San Diego, like San Francisco, and like Seattle, seems defined by its embrace of the sea. The presence of the Pacific Ocean is assertive even when the ocean itself is out of sight. There is a different ambient brightness where the steady sunshine hits the water and diffuses. The bay, the Navy, the bridge to

Coronado seemed always there, even when you couldn’t see them.
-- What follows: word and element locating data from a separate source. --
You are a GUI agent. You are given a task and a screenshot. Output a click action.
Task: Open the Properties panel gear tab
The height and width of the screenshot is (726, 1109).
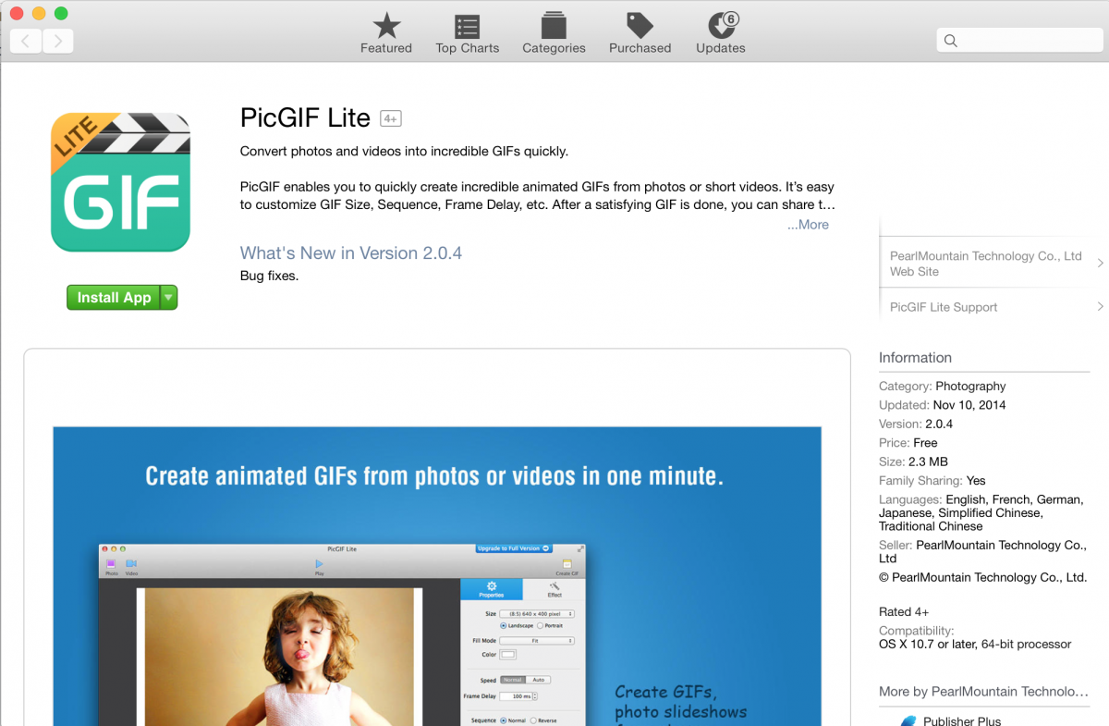[493, 590]
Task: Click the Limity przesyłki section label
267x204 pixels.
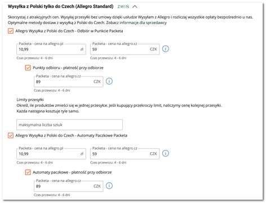Action: point(30,99)
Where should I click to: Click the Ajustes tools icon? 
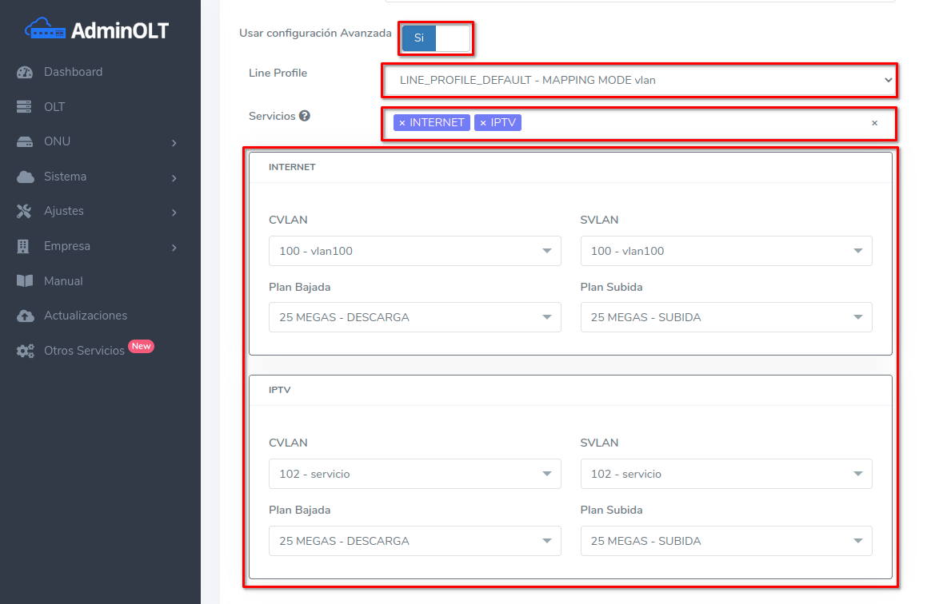(x=24, y=212)
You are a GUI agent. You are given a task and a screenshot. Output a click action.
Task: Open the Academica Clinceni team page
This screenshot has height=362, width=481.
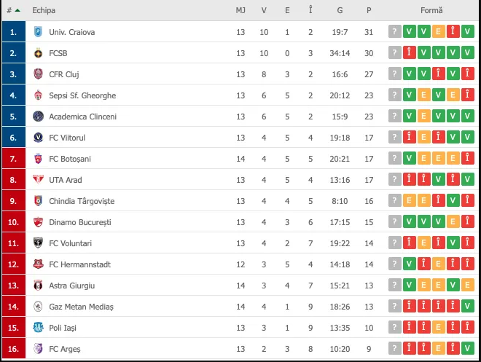pos(82,117)
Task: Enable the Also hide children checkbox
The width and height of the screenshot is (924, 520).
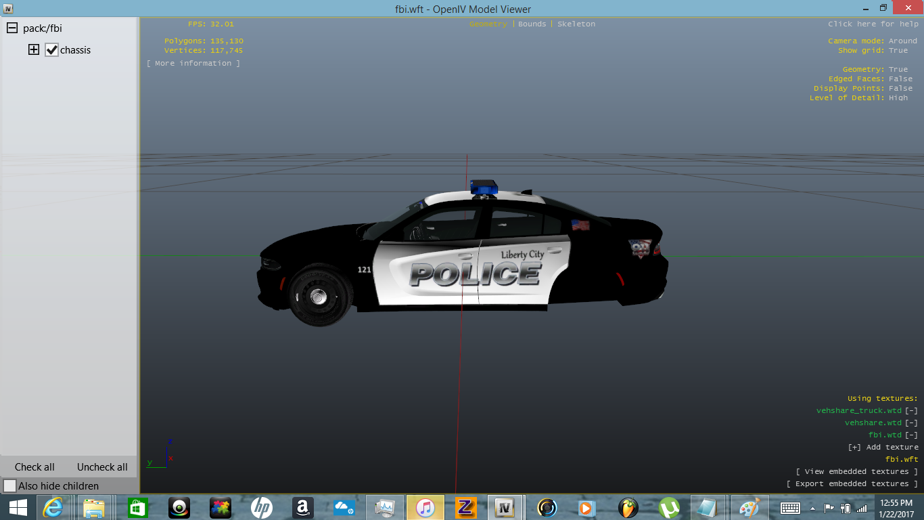Action: coord(9,486)
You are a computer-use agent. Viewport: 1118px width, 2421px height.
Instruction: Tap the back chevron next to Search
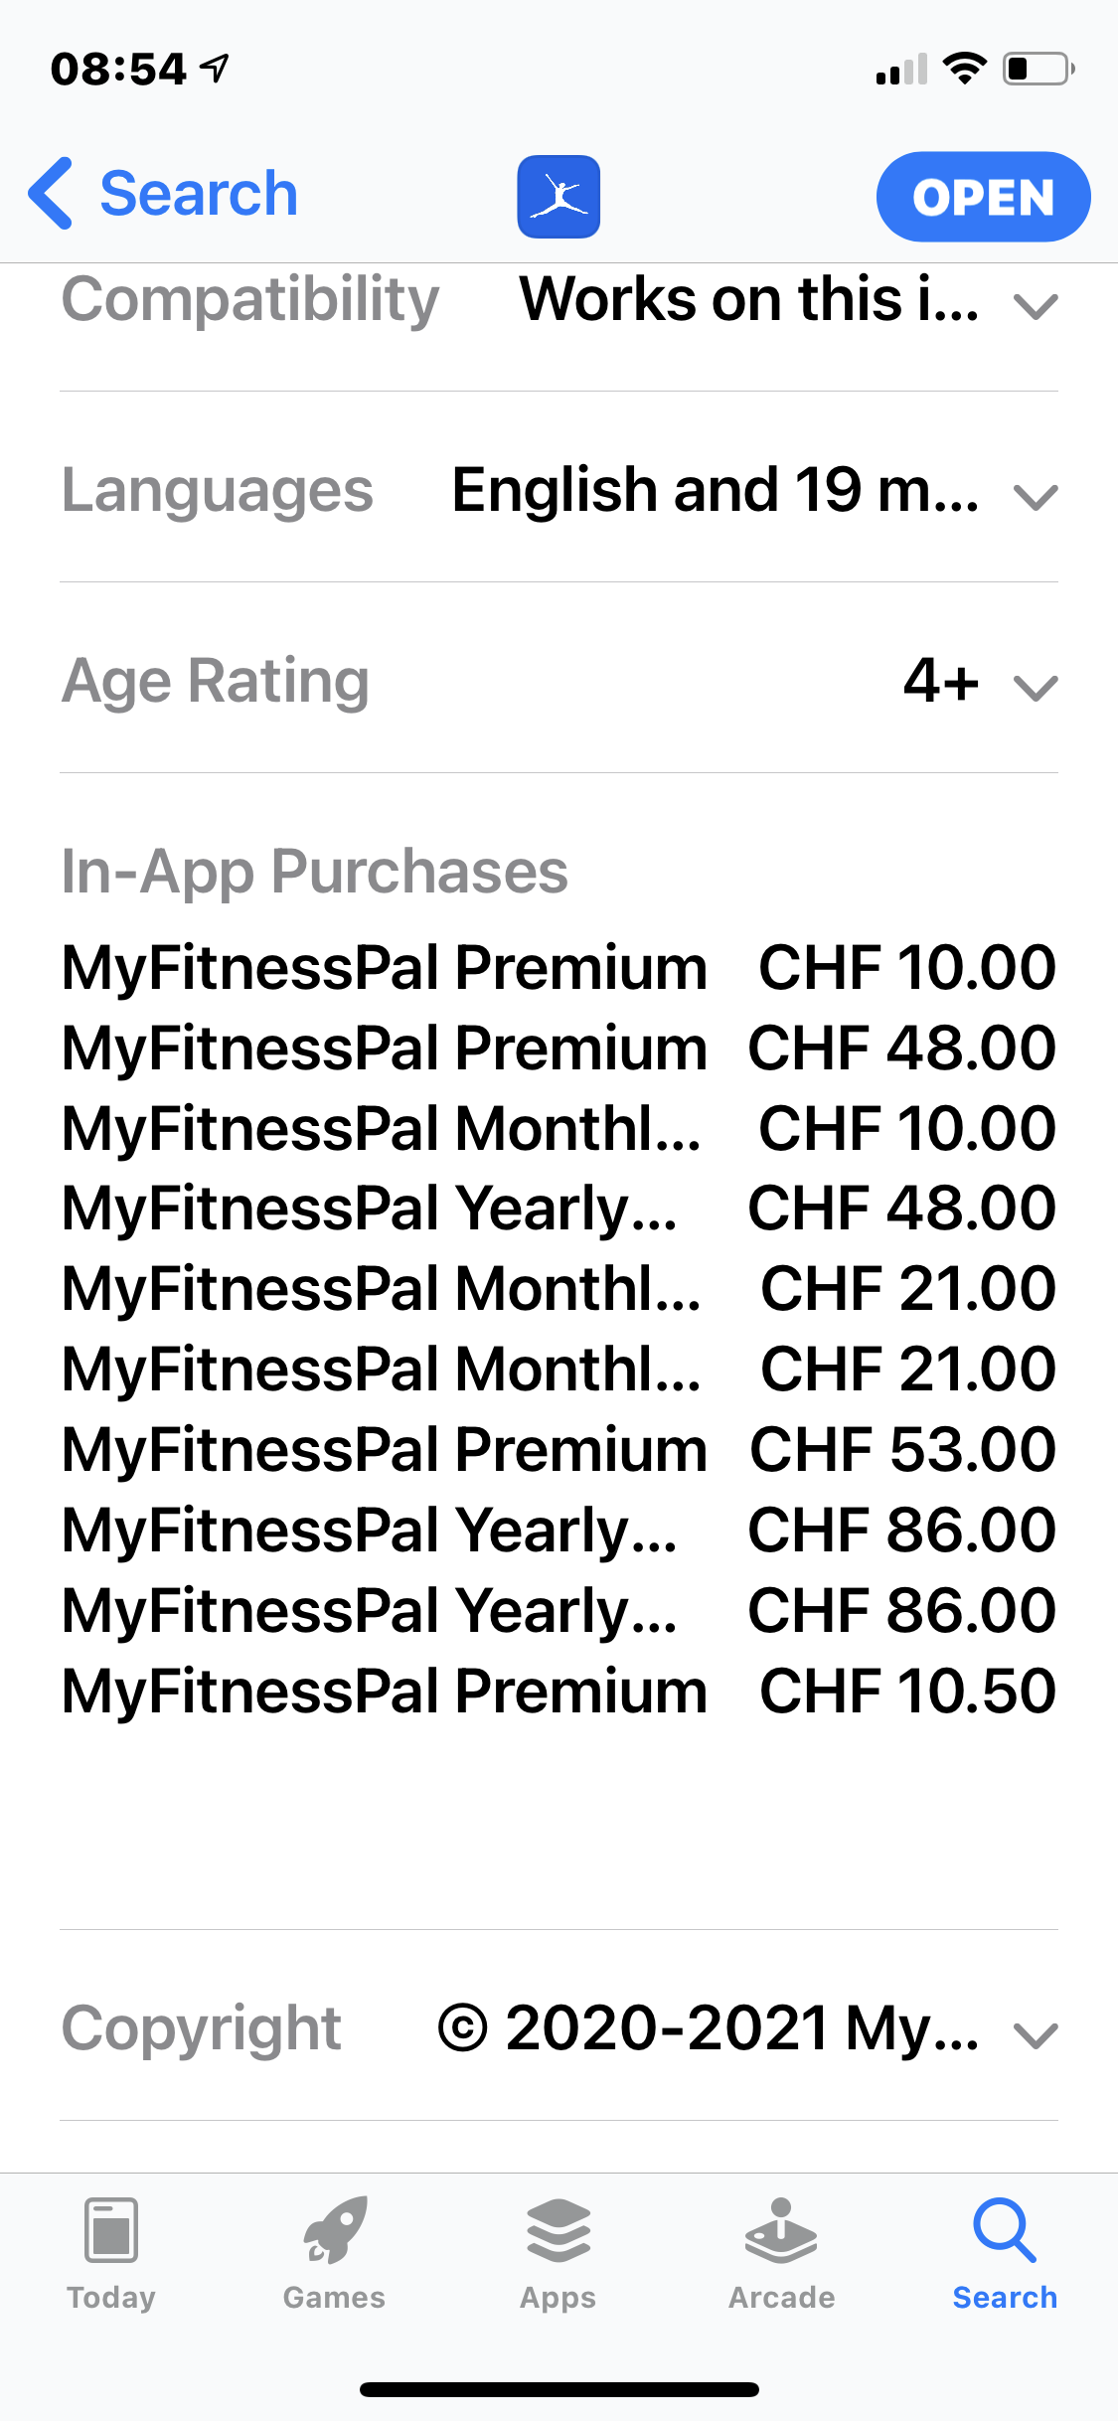(51, 194)
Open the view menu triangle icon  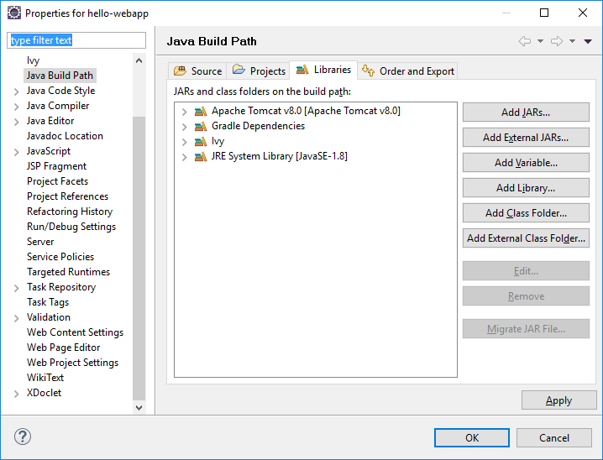point(588,41)
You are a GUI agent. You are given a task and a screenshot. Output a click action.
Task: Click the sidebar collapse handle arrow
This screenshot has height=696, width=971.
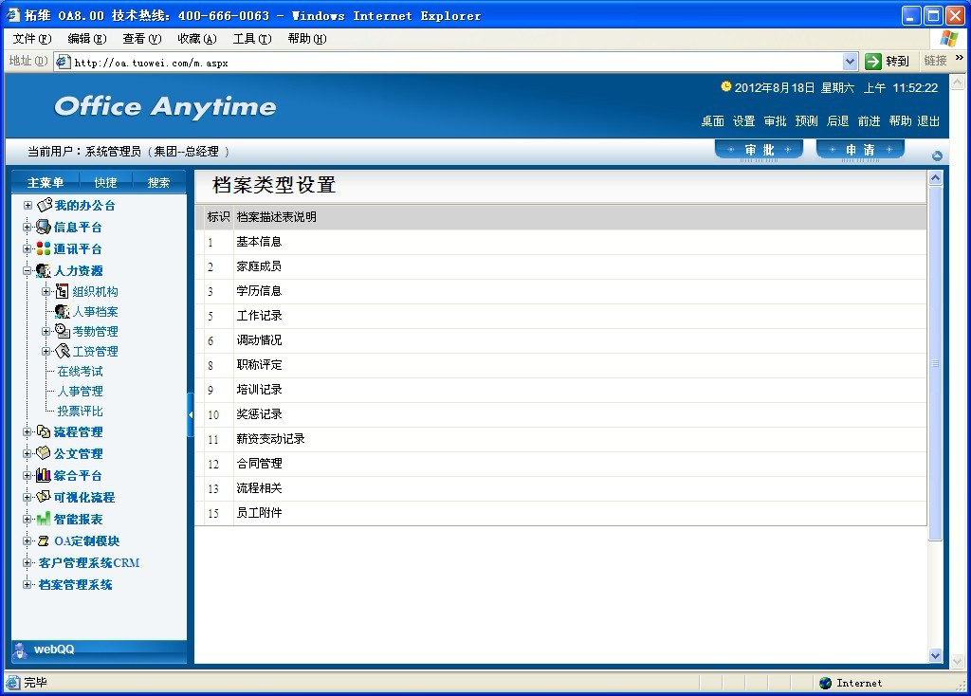coord(191,414)
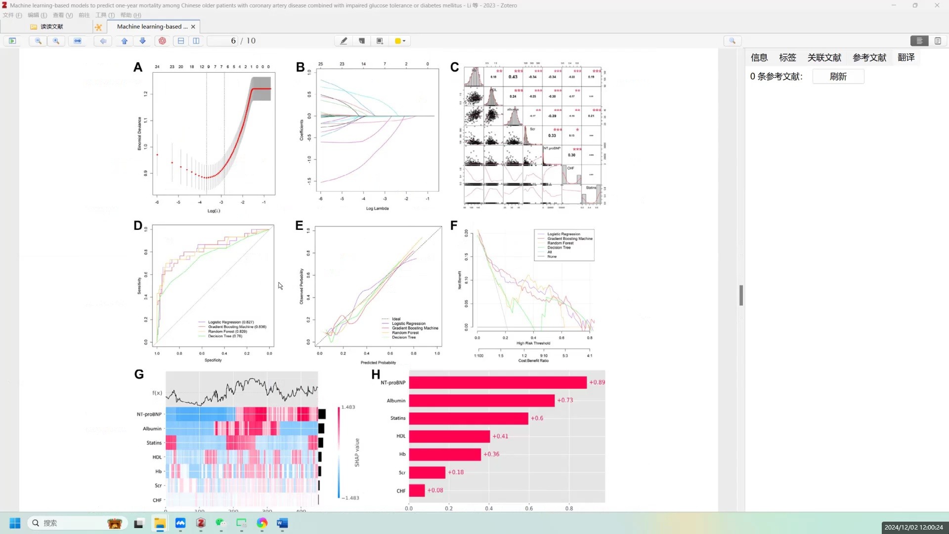Click the zoom out magnifier
Viewport: 949px width, 534px height.
point(38,41)
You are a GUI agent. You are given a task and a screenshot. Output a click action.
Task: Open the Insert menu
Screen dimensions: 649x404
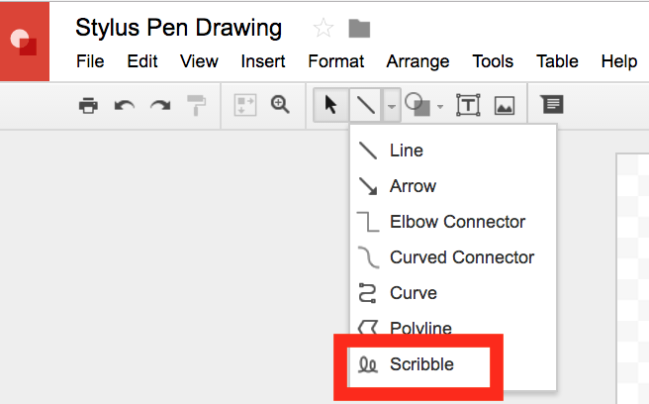pyautogui.click(x=263, y=61)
Of my three Zabriskies, two lived downtown; the third was up the coast a little in Esmeralda. The first one was a Chief Petty Officer who was at sea on a carrier. His wife said he didn’t have any sisters, that his mother was in Aiken, South Carolina, and that she herself never watched television. The second was a Polish émigré who had arrived from Gdansk fourteen months ago. It took me into the evening to find that out. I had supper in a place near the hotel, on the bay, that advertised fresh salmon broiled over alder logs. I went in and ate some with a couple of bottles of Corona beer (hold the lime). It wasn’t as good as I had hoped it would be; it still tasted like fish. After supper I strolled back to the hotel along the bayfront, past the charter boat shanties and the seafood take-out stands that sold ice and soda. Across the expressway, gleaming with light in the murmuring subtropical evening, the tower of Sea World rose above the lowland where the bay had bcco created. It was maybe 9:30 on the coast, and halt past midnight on my eastern time sensor. Susan would be asleep at home, the snow drifting harmlessly outside her window. She would sleep nearly motionless, waking in the same position as she’d gone to sleep. She rarely moved in the night. Jill Joyce would have gone to sleep drunk, by now; and she would wake up clear-eyed and innocent-looking in the morning to go in front of the camera and charm the hearts of America. Babe Loftus wouldn’t.

In my cabana I undressed and hung my clothes up carefully. There was nothing on the tube worth watching. I turned out the light and lay quietly, three thousand miles from home, and listened to the waters of the bay murmur across from my window, and smelled the water, a mild placid smell in the warm, faraway night.